The journey of a deep-learning company is characterized by continuous adaptation, learning from failures and celebrating small victories, observes Albert van Breemen.
When I founded my deep-learning company five years ago, the deep-learning landscape was still in flux. Innovative startups, like ours, were at the forefront of a technological revolution. Our goal was clear: leverage deep learning to tackle problems previously deemed impossible in the domain of high-tech systems. In our case, we found our niche in developing smart vision systems for the next-generation agri-robots that will revolutionize the agriculture sector. As this domain is still in its infancy, we extended this niche to applying deep learning to the more mature domain of manufacturing.
But as any founder of an innovative high-tech startup can attest, each forward step came with its inevitable challenges and stumbling blocks. Here, I reflect on the most significant hurdles I faced building a deep-learning company.
Data, data, and more data: effective deep learning requires vast datasets. In the agricultural sector, there’s a lot of variation between plants, greenhouse environments and lighting conditions. Gathering and annotating image data from greenhouses is a massive challenge and typically a job nobody likes to do as it’s ‘boring.’ Also, data collection can only be done during specific seasonal periods. Consequently, it demands good planning of your project.

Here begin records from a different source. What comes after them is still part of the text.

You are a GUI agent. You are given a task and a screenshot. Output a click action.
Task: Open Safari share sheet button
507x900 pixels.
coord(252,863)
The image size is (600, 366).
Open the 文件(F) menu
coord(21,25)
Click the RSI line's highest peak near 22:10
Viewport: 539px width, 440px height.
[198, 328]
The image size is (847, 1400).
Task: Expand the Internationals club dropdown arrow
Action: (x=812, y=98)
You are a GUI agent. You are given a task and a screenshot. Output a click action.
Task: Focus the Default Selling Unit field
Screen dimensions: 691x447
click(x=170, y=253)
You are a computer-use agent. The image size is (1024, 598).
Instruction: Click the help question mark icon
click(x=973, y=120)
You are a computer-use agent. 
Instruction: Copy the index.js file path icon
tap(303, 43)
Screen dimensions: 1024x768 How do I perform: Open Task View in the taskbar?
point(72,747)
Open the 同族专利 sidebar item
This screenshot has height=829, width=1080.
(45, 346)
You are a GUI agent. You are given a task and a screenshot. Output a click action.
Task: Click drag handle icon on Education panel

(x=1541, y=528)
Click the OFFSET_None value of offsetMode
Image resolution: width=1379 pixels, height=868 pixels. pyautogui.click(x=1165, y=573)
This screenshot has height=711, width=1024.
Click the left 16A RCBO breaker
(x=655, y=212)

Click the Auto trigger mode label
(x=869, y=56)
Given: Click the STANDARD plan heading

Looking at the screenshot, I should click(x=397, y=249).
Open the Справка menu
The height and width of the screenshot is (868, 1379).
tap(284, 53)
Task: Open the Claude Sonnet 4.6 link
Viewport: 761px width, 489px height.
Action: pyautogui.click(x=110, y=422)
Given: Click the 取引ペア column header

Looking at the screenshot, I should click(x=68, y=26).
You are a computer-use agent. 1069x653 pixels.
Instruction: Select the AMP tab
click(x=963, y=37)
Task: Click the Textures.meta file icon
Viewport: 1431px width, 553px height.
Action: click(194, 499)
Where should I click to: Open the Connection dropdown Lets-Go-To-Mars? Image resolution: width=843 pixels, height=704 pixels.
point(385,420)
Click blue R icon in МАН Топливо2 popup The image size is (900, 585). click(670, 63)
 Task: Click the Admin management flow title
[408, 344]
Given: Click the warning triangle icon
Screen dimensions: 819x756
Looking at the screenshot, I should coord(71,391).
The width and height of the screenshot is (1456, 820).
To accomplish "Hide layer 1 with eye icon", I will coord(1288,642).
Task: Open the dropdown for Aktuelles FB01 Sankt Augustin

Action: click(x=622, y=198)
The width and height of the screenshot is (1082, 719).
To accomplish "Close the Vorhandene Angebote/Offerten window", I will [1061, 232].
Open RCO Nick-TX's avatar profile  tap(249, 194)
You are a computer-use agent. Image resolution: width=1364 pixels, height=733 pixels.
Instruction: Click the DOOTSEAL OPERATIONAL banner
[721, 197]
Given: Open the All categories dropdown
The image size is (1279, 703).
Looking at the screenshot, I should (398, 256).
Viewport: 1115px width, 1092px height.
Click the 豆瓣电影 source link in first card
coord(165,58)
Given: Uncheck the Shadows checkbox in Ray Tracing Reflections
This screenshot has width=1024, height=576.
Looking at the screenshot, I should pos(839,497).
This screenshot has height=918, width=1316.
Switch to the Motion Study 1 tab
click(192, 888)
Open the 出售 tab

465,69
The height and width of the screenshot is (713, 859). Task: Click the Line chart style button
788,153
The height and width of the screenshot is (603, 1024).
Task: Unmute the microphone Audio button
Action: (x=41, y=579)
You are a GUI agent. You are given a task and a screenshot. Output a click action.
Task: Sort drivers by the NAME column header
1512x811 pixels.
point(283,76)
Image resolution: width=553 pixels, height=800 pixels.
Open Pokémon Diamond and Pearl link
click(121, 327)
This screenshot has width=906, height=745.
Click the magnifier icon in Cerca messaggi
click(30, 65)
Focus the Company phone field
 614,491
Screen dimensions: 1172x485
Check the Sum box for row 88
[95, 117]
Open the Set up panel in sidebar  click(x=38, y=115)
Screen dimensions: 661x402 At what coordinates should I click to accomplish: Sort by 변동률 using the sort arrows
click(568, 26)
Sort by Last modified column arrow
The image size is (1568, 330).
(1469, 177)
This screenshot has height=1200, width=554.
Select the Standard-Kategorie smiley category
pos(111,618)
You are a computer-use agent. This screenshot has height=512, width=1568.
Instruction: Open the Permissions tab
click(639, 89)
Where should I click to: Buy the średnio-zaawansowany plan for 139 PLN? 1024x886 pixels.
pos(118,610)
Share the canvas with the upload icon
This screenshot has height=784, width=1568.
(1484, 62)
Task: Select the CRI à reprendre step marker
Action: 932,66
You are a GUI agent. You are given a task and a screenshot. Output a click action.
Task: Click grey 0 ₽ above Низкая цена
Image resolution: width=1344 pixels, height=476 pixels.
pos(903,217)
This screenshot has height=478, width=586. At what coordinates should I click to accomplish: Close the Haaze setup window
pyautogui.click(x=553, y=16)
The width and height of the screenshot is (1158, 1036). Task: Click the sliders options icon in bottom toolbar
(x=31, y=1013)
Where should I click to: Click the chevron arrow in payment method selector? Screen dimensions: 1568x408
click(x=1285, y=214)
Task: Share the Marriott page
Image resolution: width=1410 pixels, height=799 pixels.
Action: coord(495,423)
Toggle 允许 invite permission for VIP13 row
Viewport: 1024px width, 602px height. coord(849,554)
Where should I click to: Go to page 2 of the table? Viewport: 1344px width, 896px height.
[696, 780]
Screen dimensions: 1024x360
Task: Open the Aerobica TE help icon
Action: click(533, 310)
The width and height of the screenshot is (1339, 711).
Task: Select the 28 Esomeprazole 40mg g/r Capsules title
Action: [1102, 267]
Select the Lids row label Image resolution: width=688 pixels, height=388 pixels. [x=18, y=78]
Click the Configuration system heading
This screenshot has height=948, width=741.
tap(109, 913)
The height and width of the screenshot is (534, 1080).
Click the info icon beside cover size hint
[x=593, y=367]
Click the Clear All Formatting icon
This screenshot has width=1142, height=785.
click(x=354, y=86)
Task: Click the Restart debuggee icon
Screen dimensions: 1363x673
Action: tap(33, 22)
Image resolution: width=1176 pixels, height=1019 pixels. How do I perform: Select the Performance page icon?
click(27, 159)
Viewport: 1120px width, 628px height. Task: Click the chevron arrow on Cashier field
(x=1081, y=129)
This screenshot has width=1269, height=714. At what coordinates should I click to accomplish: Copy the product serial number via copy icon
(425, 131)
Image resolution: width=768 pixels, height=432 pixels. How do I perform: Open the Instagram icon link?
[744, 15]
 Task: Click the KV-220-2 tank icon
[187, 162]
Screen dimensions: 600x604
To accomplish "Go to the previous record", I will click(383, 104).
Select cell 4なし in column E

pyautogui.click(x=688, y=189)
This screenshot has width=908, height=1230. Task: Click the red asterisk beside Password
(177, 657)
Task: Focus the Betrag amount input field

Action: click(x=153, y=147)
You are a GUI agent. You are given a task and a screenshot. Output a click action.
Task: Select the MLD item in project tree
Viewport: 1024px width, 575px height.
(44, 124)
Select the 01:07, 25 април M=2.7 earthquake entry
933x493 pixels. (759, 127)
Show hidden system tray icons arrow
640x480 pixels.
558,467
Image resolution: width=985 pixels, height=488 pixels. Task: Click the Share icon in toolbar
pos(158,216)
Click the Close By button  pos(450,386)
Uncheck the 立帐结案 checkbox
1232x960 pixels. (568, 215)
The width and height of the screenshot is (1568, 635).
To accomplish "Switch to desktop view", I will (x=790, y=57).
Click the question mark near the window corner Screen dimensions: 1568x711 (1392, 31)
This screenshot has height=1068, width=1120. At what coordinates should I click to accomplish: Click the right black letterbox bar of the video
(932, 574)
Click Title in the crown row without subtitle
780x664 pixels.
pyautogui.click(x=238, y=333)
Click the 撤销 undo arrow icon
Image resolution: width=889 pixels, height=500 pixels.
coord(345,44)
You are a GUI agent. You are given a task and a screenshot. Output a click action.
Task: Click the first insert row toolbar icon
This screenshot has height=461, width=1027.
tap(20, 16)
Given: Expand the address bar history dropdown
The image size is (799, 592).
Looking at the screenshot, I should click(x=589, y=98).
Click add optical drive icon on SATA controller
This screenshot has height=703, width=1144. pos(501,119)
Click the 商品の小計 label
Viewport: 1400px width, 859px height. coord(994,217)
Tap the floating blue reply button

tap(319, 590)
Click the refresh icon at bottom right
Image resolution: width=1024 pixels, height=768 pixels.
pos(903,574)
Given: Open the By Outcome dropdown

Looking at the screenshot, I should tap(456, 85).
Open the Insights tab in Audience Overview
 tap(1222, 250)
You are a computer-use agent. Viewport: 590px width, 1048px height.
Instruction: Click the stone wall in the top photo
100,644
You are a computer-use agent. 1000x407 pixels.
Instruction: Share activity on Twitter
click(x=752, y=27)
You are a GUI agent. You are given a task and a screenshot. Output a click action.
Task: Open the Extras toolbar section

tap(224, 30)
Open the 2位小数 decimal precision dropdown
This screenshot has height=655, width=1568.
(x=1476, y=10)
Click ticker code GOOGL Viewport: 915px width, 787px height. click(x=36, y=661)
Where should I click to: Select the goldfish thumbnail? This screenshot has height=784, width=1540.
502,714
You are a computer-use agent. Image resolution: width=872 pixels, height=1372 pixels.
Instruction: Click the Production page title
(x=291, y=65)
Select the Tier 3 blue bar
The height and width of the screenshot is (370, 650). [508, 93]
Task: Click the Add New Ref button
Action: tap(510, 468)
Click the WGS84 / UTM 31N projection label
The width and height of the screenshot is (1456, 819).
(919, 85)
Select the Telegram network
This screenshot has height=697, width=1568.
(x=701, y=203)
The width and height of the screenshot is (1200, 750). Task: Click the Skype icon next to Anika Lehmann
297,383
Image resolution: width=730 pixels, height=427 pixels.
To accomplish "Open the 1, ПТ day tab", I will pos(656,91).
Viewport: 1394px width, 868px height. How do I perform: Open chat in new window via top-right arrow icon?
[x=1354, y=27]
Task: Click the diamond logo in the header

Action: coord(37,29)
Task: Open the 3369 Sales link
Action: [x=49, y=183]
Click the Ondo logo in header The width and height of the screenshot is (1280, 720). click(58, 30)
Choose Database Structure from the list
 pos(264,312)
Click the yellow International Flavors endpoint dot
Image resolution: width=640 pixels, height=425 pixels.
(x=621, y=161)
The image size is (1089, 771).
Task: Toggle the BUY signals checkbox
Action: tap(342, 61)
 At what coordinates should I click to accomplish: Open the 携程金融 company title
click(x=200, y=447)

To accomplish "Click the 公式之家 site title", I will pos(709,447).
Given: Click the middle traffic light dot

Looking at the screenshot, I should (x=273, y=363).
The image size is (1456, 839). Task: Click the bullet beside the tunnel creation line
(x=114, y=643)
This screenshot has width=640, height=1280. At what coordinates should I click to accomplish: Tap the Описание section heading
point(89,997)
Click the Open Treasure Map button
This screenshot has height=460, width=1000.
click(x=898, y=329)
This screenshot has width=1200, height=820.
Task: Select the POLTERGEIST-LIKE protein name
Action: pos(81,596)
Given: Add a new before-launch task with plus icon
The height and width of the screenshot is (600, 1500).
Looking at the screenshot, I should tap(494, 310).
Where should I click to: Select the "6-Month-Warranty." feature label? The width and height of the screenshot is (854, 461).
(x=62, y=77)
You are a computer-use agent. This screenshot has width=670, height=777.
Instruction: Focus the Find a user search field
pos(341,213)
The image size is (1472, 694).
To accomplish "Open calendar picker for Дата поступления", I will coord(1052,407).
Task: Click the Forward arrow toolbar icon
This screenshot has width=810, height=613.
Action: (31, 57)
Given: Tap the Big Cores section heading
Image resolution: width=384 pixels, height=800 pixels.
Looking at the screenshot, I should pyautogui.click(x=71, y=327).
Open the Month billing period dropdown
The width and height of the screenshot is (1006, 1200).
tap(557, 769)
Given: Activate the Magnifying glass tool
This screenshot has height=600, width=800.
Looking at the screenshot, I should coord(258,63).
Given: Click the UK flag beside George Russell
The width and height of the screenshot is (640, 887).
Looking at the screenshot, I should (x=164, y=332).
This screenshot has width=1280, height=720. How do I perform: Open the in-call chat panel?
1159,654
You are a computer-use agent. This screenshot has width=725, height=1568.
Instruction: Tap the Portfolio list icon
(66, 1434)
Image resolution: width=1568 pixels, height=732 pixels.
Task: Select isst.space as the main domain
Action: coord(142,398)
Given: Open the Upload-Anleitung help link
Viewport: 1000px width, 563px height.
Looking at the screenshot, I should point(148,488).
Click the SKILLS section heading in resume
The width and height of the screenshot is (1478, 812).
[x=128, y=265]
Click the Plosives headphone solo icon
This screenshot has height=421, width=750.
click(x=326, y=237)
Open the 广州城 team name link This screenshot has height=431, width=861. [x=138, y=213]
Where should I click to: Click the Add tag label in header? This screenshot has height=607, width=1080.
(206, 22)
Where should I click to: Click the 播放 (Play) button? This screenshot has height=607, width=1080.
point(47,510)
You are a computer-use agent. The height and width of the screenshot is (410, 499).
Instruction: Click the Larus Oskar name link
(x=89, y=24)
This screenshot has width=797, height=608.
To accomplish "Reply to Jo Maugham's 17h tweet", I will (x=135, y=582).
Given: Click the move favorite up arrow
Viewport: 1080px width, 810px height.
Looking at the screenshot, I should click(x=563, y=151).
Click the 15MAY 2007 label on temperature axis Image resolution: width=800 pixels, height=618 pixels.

Shifting technologies: the speed at which deep-learning technologies evolve can be both a blessing and a curse. While new tools and frameworks can make work easier, it also means constant re-education and the risk of months of effort suddenly becoming obsolete. We tackled this by developing a deep-learning operations platform that abstracts away the details of specific tools and frameworks. This way, when a new deep-learning framework becomes available, there’s a low cost for switching to this new framework.
The talent hunt: finding experienced talent specialized in deep learning is like searching for a needle in a haystack. Therefore, our strategy was to attract young AI talent and create the time and space for them to become talented application engineers. One part of this is creating a good mix of junior and senior-level engineers. Also, company culture plays an important role in keeping talent.
Real-world implementation: an algorithm that performs flawlessly in a controlled lab environment can falter in the field. Our agri-robots need to be resilient to variable conditions, from changing light conditions to unexpected obstacles. In the end, this just means a lot of testing is required. Our motto therefore has become: AI happens in the field, not behind your keyboard.
Financing and scalability: securing investments for a technology that promises a lot but is still in its infancy is an art in itself. To be independent of finding investments, we did both consultancy projects to generate income and product development to prepare for our next business stepping stone. Eventually, we found an investor that both provided financial security as well as opened doors to manufacturing customers.
The journey of a deep-learning company, like ours, is characterized by continuous adaptation, learning from failures and celebrating small victories. As we’ve advanced, we learned more and more about how to apply deep-learning technology within our specific domain.
Five years into our venture, I can affirm that deep-learning solutions are significantly impacting the agricultural sector. Numerous agri-robots and systems, powered by deep-learning algorithms, are now aiding farmers in enhancing their yield and optimizing resources. As we gaze into the future, we recognize that the technological landscape is rapidly evolving. With the advent of transformers, multi-modal models, foundational models and vector databases, there’s a wealth of opportunities awaiting exploration.